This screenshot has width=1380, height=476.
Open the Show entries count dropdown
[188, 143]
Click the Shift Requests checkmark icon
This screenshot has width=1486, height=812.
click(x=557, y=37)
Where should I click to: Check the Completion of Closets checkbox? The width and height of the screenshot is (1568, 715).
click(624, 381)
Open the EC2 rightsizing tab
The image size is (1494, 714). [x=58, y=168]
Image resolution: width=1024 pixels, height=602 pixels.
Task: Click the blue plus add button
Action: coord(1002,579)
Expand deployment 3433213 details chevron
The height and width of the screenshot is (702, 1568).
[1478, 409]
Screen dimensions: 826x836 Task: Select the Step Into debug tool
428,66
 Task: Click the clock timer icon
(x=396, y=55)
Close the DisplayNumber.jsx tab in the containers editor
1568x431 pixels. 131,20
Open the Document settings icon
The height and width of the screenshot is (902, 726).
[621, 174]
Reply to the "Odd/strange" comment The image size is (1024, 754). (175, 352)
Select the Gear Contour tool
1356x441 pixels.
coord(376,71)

^^^^^^^^^^^^^^^^

▶ _JOB_
Rewrite all the rows above, changing "Select" to "Choose" and leaving everything else untouched.

▶ _WRITTEN REPLY_
This screenshot has width=1380, height=476.
Open the Show entries count dropdown
[188, 143]
Click the Shift Requests checkmark icon
This screenshot has width=1486, height=812.
click(x=557, y=37)
Where should I click to: Check the Completion of Closets checkbox? The width and height of the screenshot is (1568, 715).
click(624, 381)
Open the EC2 rightsizing tab
The image size is (1494, 714). [x=58, y=168]
Image resolution: width=1024 pixels, height=602 pixels.
Task: Click the blue plus add button
Action: coord(1002,579)
Expand deployment 3433213 details chevron
The height and width of the screenshot is (702, 1568).
[1478, 409]
Screen dimensions: 826x836 Task: Choose the Step Into debug tool
428,66
 Task: Click the clock timer icon
(x=396, y=55)
Close the DisplayNumber.jsx tab in the containers editor
1568x431 pixels. 131,20
Open the Document settings icon
The height and width of the screenshot is (902, 726).
[621, 174]
Reply to the "Odd/strange" comment The image size is (1024, 754). (175, 352)
Choose the Gear Contour tool
1356x441 pixels.
coord(376,71)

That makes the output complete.